Sätze, die vermutlich nicht allzu viele bei der Bewältigung der Finanz- bzw. Bankenkrise 2008/2009 oder der Flüchtlingskrise spätestens ab dem Herbst 2015 hören wollten – ein Agieren, das nun während der Corona-Pandemie durchaus Schatten bis in unsere Gegenwart wirft.
Empathische Aufrufe zum Miteinander, zu den Grundwerten der Französischen Revolution finden sich auch in der „Allianz-Lecture über Europa“ im Deutschen Theater in Berlin 2011. Und auch Kermanis Dankrede für den deutsch-polnischen Samuel-Bogumił-Linde-Literaturpreis ist ein Plädoyer für Europa.
Mit seinen Reden unterstreicht Navid Kermani immer wieder – ganz gleich, ob er beim Weltkongress der C.G.Jung-Gesellschaft in Köln (2019) eine so beeindruckende wie überzeugende Spurenlese der Beziehungen der islamischen Poesie vom 13. Jahrhundert bis zur Religionsphilosophie C.G. Jungs vollzieht und dabei seine eigene sufitische Prägung offenbart, oder ob er „Zum siebzigsten Geburtstag des 1. FC Köln“ spricht, Nachrufe und Grabreden hält – wie sehr dabei auch „die Literatur ein Weg (ist), mit dem Schatten zu leben, der aus der Vergangenheit oder dem Jenseits auf uns fällt.“
Kermani erweist sich mit seiner Reden-Auswahl einmal mehr als einer der bedeutendsten Intellektuellen unserer Zeit, oder wie Gerd Ueding bei der Verleihung des „Cicero“-Rednerpreises 2012 über ihn gesagt hat: „In die rhetorische Linie, die von den großen antiken Rednern bis in die Zukunft eines wirklich geeinten Europa reicht, gehört Navid Kermani an prominenter Stelle.“
„Die höchste Kunst der öffentlichen Rede“, so Kermani in seinem Vorwort der ausgewählten Reden, „wäre es im Namen von vielen zu sprechen, aber so, wie es nur ein einzelner Mensch sagen kann, literarisch zu sein und zugleich repräsentativ“. Seine Reden, die in Morgen ist da zusammengestellt sind, kommen dieser höchsten Kunst zumindest sehr nah.
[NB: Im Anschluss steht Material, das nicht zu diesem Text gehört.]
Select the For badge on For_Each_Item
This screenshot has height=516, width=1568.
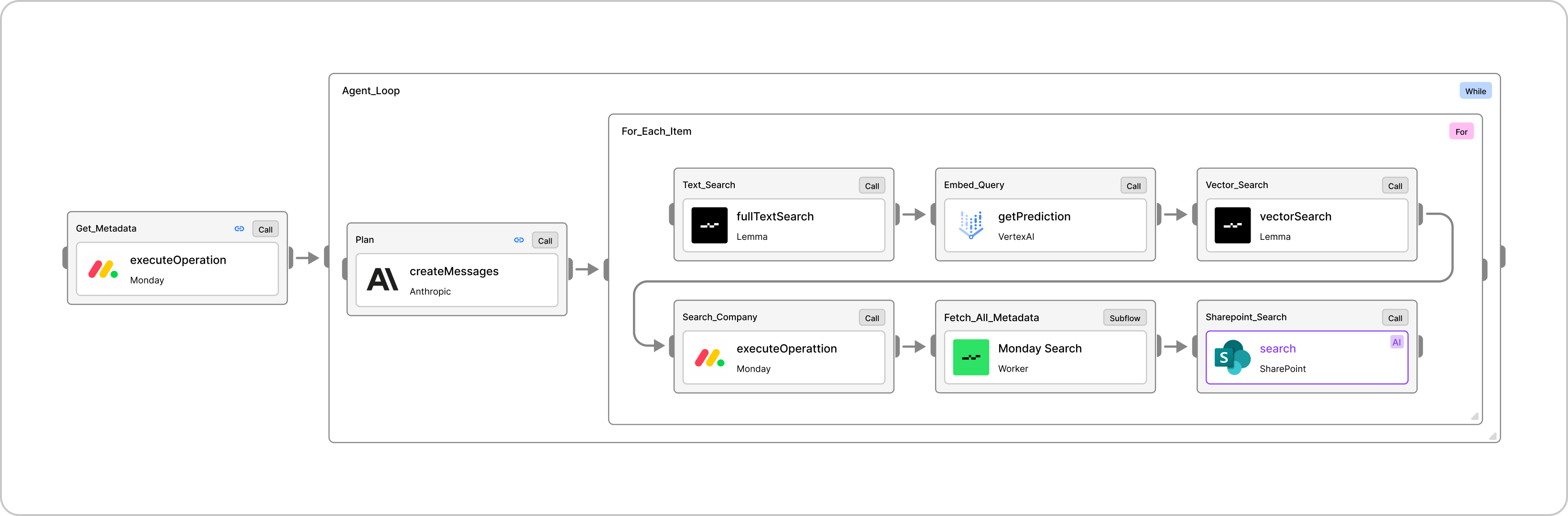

Die Sammlung von „öffentlich vorgetragenen Texten“, die Kermani so von den einmal gehaltenen Reden unterscheidet, zeigt einen glänzenden Stilisten und – ja dann doch – auch authentischen Redner, der ganz bei sich ist, mithin einen orator optimus oder zumindest einen orator propemode optimus.